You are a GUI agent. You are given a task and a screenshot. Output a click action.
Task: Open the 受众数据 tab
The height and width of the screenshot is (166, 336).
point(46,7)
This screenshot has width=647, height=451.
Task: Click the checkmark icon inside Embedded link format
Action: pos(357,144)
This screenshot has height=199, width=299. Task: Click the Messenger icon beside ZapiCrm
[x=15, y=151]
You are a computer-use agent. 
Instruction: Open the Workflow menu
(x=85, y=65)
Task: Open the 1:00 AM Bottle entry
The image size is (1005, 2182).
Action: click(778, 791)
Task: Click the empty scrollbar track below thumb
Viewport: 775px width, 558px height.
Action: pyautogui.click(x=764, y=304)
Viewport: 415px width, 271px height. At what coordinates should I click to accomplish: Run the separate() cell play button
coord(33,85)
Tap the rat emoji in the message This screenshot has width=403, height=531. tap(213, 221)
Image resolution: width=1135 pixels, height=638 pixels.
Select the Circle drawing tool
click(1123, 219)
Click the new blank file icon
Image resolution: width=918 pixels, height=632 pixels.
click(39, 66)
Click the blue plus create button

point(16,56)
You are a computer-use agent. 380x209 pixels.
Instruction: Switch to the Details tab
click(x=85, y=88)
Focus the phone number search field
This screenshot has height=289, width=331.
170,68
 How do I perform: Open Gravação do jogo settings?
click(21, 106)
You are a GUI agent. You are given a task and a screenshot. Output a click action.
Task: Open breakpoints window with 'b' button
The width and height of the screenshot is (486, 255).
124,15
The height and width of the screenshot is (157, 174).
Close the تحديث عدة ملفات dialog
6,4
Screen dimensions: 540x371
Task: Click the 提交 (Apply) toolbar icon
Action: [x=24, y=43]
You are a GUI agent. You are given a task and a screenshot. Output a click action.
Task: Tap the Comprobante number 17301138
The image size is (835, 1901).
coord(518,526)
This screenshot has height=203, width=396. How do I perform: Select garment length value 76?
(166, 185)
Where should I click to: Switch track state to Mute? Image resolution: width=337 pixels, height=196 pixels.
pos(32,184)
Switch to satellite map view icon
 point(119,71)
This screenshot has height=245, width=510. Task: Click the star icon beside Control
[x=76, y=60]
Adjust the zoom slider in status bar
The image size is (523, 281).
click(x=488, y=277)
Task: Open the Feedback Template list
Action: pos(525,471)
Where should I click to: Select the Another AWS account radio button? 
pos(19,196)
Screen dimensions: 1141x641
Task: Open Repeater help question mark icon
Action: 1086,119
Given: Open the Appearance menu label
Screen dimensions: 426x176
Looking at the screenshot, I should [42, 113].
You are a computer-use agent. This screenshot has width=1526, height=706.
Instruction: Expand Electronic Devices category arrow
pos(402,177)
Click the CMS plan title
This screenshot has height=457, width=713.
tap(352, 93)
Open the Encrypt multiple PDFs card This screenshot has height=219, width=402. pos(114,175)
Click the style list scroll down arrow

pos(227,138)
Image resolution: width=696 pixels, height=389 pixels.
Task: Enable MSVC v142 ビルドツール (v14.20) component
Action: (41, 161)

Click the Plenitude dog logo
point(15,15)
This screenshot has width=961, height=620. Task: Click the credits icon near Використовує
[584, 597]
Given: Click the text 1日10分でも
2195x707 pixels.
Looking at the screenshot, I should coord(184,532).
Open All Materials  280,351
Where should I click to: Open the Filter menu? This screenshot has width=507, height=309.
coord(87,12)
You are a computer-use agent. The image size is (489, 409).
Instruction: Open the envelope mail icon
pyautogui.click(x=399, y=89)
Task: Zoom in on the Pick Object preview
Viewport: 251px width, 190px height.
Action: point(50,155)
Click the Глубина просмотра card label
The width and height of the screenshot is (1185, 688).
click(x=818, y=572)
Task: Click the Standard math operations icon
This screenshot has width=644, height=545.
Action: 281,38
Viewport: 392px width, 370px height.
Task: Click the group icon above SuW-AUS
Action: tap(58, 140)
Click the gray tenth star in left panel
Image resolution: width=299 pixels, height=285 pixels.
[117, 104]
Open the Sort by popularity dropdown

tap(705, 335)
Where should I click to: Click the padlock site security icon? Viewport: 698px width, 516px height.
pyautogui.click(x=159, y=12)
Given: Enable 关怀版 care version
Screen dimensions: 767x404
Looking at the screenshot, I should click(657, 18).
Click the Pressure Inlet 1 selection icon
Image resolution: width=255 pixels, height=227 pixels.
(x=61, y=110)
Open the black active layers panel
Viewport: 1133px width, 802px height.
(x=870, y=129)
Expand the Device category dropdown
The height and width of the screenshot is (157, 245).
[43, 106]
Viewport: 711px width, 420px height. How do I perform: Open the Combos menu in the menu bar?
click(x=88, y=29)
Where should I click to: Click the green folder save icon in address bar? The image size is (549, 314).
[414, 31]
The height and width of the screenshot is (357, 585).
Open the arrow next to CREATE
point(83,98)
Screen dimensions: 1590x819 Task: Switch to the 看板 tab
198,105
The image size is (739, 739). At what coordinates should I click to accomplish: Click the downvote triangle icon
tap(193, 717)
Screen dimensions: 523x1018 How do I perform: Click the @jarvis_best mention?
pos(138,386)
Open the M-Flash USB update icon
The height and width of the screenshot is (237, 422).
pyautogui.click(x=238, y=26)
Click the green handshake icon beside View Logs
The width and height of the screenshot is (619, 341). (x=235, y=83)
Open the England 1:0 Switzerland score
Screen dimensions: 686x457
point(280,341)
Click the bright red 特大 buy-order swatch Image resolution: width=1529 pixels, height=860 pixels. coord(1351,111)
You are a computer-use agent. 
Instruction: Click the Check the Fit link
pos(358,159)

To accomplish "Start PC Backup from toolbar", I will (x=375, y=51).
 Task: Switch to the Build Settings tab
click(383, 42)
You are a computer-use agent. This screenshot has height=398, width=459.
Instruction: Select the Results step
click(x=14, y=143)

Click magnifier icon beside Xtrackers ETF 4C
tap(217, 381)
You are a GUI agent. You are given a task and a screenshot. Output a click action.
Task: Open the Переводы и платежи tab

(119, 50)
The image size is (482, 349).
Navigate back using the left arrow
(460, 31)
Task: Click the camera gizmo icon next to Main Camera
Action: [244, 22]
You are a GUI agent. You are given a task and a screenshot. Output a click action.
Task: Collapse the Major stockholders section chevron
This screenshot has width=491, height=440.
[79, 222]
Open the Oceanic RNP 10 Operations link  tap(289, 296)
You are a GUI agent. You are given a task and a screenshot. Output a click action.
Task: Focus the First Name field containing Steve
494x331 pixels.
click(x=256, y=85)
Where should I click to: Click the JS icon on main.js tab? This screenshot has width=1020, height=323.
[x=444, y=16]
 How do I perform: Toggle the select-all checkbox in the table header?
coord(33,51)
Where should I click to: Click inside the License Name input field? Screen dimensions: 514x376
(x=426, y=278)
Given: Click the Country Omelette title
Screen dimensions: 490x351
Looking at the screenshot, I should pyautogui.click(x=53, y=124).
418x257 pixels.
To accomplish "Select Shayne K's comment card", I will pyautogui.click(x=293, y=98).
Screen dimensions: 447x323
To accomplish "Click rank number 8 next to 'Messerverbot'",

· · · · · · ·

■ **TASK REQUIREMENTS**:
Only the lines holding "number" are wanted, so copy each of them from the material.

■ **OUTPUT FOR THIS TASK**:
Focus the phone number search field
Task: Tap the Comprobante number 17301138
To accomplish "Click rank number 8 next to 'Messerverbot'",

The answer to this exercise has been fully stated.